In der Schweiz arbeiten ca. 20 Prozent der Erwerbstätigen in Schichten, die Mehrheit davon auch in der Nacht. Dabei gerät, insbesondere bei wechselnden Schichten, der biologisch gesteuerte Wach-Schlaf-Rhythmus durcheinander. Betroffene müssen fortwährend zu unterschiedlichen Zeiten arbeiten und ruhen. Das stellt viele Schicht- und Nachtarbeitende auf Dauer vor grosse Herausforderungen. Sie leben in einer Art permanentem Jetlag. Es überrascht daher nicht, dass viele Schicht- und Nachtarbeitende deutlich häufiger als Tagarbeitende unter Ein- und Durchschlafstörungen leiden, erschöpft und übermüdet sind – auch an arbeitsfreien Tagen. Dieser Umstand wirkt sich zusätzlich beeinträchtigend auf die geistige und körperliche Leistungskurve aus. Fehler, (Beinahe-)Unfälle und Verletzungen ereignen sich häufiger. Für viele ist auch die Vereinbarkeit von Familie, Freunden und Freizeit schwierig, da sie zeitversetzt arbeiten und schlafen.
Wie gut jemand Früh-, Spät- oder Nachtschicht erträgt, ist stark auch von der
Ausprägung des Chronotyps abhängig. Dieser ist im Erbgut programmiert.
Lerchen (Morgentyp) stehen morgens sehr früh auf und gehen abends frühzeitig
zu Bett. Bei der Eule (Abendtyp) ist es gerade umgekehrt: Spät ins Bett,
morgens länger schlafen. Idealerweise müssten die Mitarbeitenden bereits im
Rekrutierungsprozess auf ihren Chronotyp angesprochen und Folge dessen
dauerhaft in Schichten eingeteilt werden, die ihrer biologischen Veranlagung
entsprechen. Leider wird dem Chronotyp in den meisten Unternehmen zu wenig
Beachtung geschenkt – mit fatalen Folgen für Unternehmen und die betroffenen
Mitarbeitenden: Mehr Absenzen aufgrund von Krankheit und Unfall, weniger
Produktivität, hohe Fehlerquote, Fluktuation, usw.
Alle Arbeitgebenden wünschen sich sicherheitsbewusste, gesunde und leistungsfähige Mitarbeitende.

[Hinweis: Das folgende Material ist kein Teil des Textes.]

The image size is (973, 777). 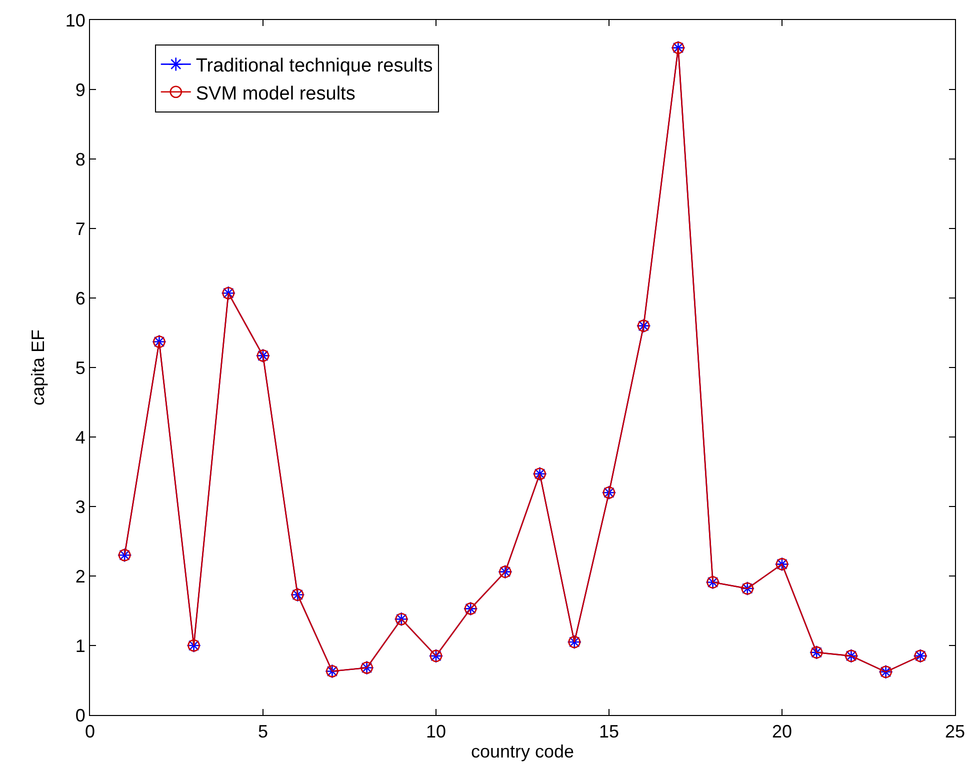 What do you see at coordinates (314, 66) in the screenshot?
I see `legend-label: Traditional technique results` at bounding box center [314, 66]. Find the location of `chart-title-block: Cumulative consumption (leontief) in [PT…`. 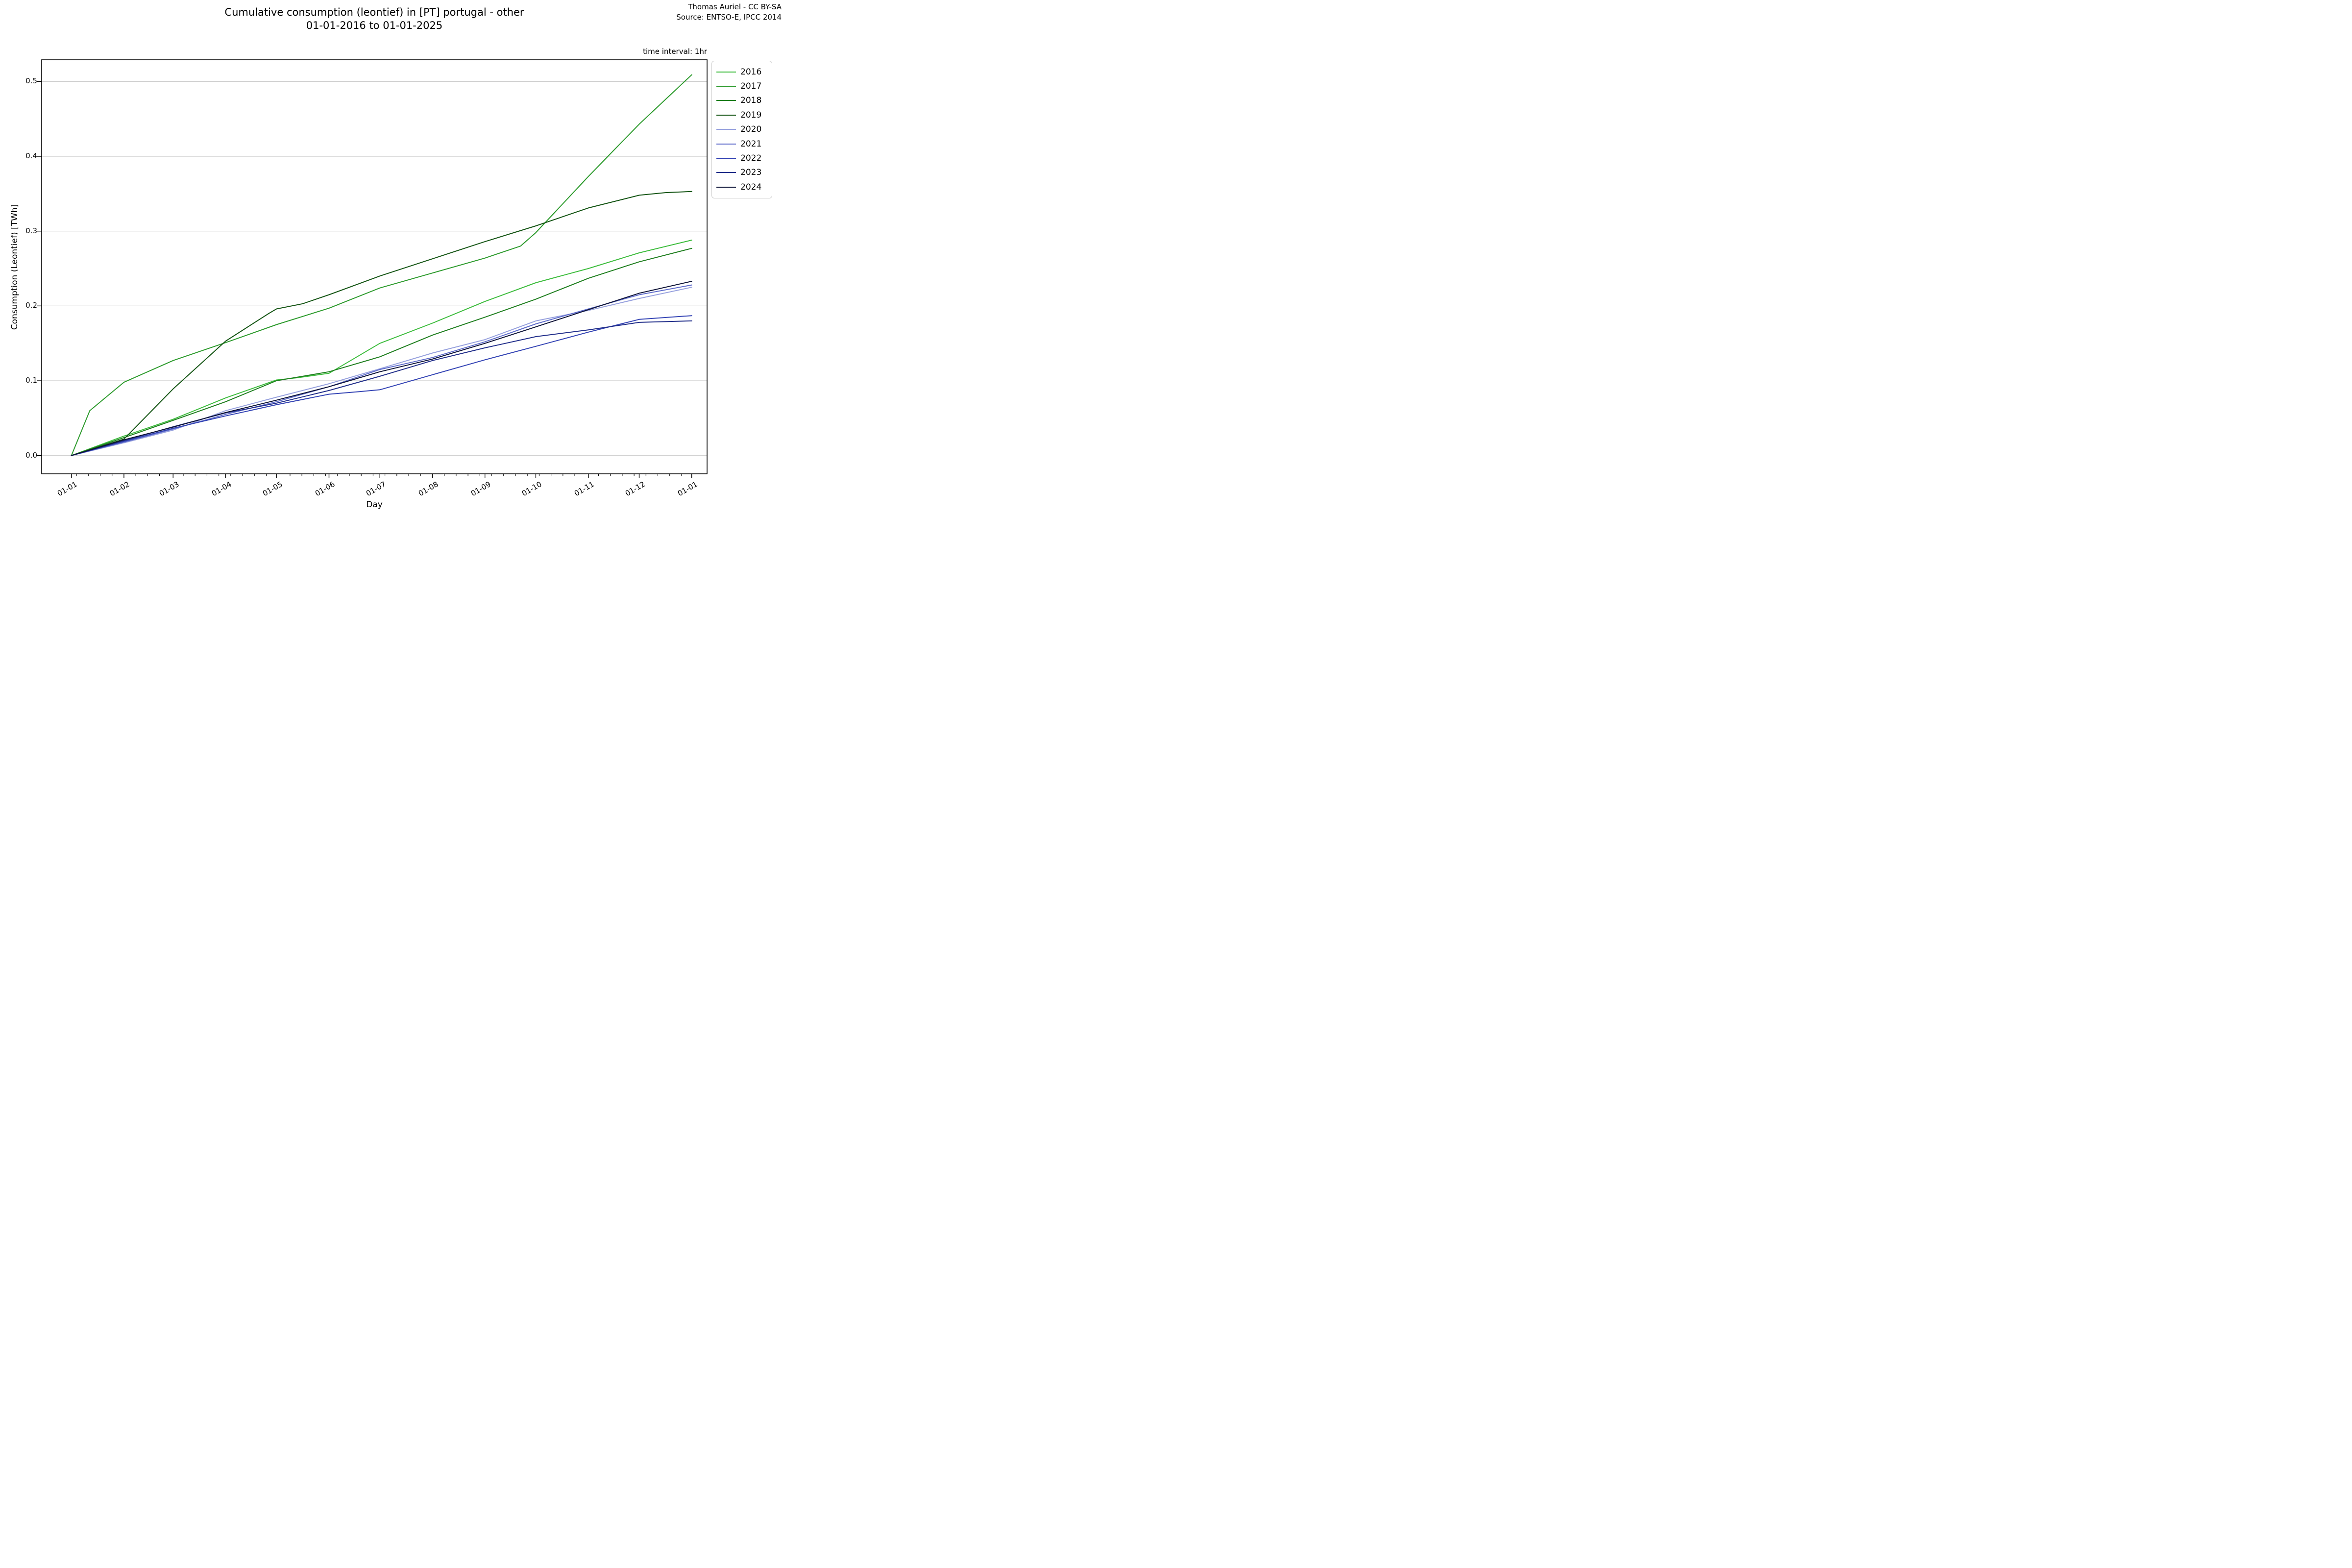

chart-title-block: Cumulative consumption (leontief) in [PT… is located at coordinates (374, 19).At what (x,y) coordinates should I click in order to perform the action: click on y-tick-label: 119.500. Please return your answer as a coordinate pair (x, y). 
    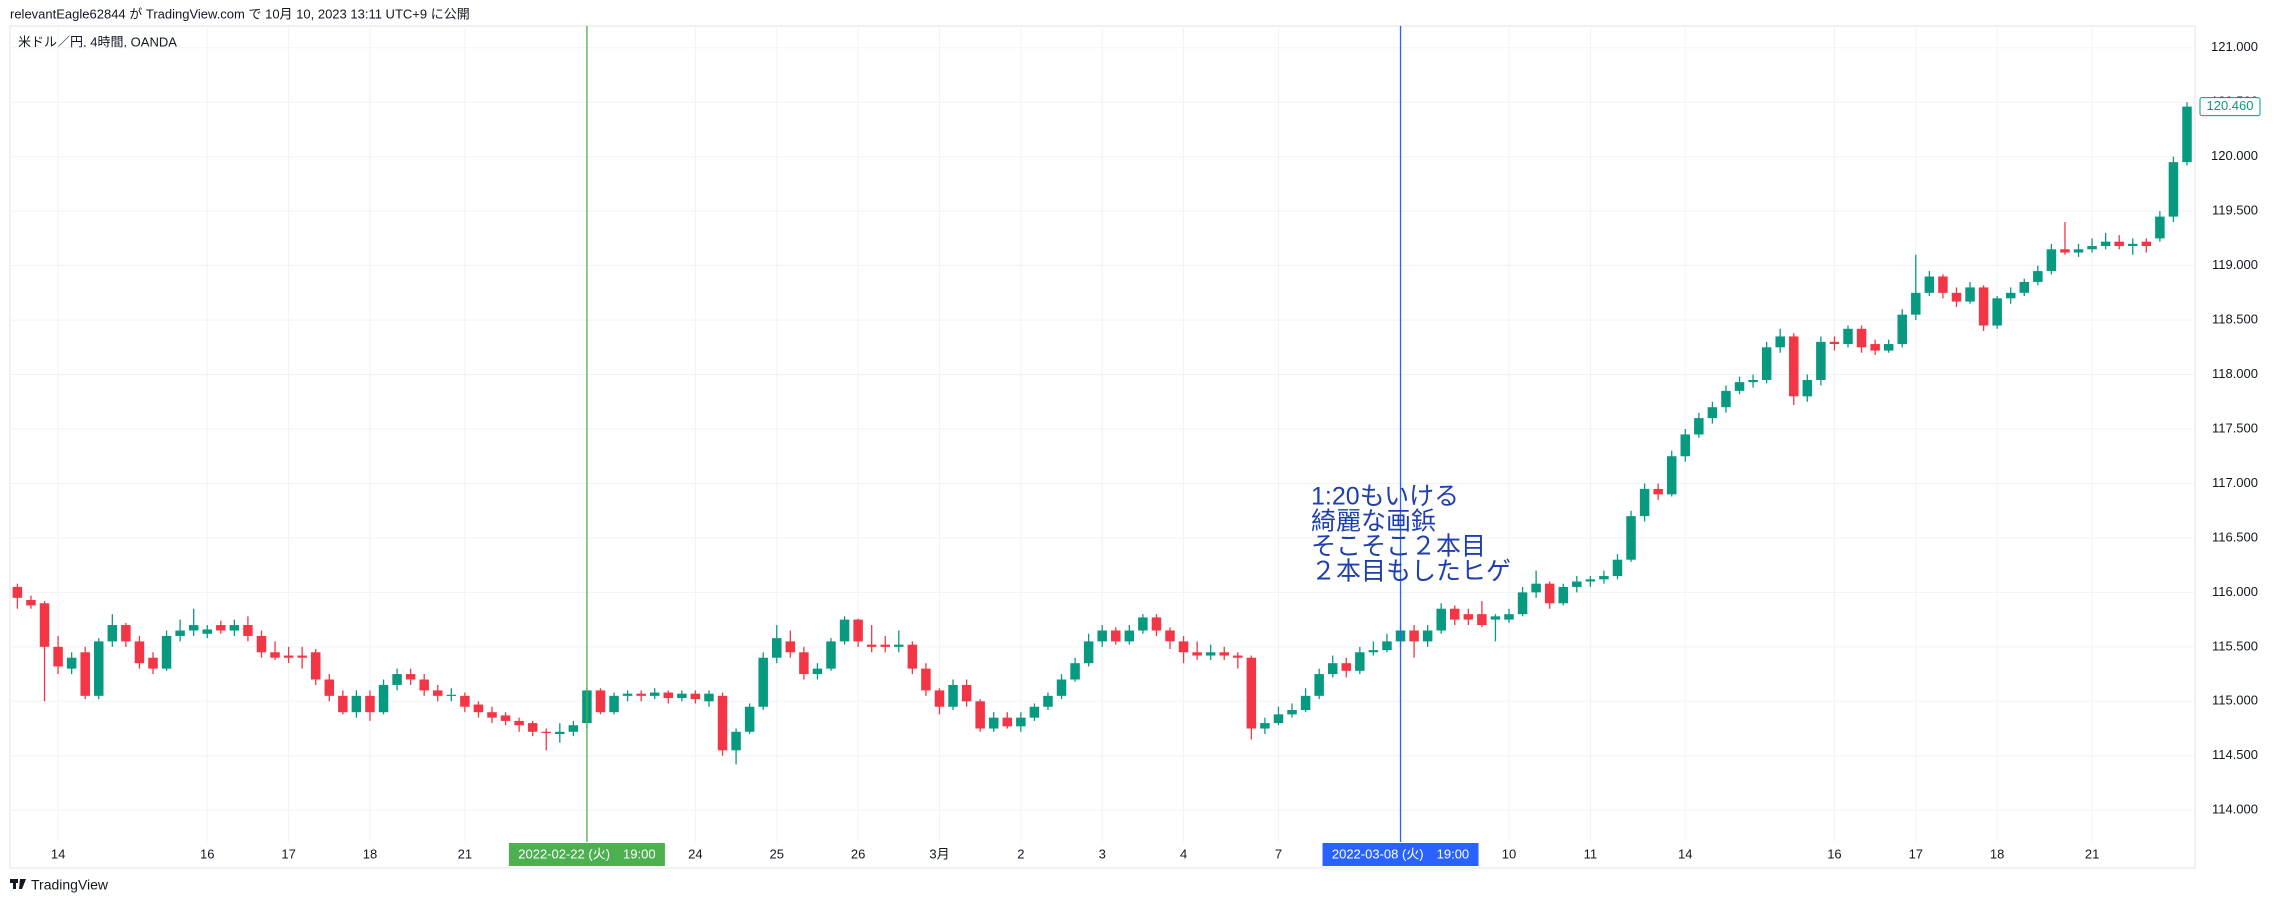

Das setzt mitunter ausgeruhte Mitarbeitende voraus. Es ist deshalb ratsam, in ihre Gesundheit zu investieren, sie für Themen rund um den Schlaf zu sensibilisieren und für Arbeitsbedingungen zu sorgen, die nicht zu schlaflosen Nächten führen.
Zahlreiche grosse Unternehmen wie Google und Co., aber auch KMUs haben die Wichtigkeit erholter Mitarbeitenden erkannt. Sie stellen zum Beispiel Ruheräume zur Verfügung, fördern explizit Powernapping (Kurzschläfchen) oder klären ihre Arbeitnehmenden über Schlafthemen auf. Klar: Die Umsetzung liegt dann in der Eigenverantwortung jedes Einzelnen.
Ausreichend und gesunder Schlaf ist aber nicht nur aus Sicht der
Arbeitssicherheit und des Gesundheitsschutzes, sondern auch aus
volkswirtschaftlicher Perspektive wichtig. Es bleibt zu hoffen, dass
Unternehmen künftig dem Thema Schlaf mehr Aufmerksamkeit schenken und in den
Wettbewerbsvorteil «ausgeruhte Mitarbeitende» investieren.
Dieser Artikel erschien in ungekürzter Fassung erstmals im April 2019 im EKAS Mitteilungsblatt Nr. 88. Autor: Reto Etterli, Arbeitspsychologe, Präventionsangebote Suva, Luzern.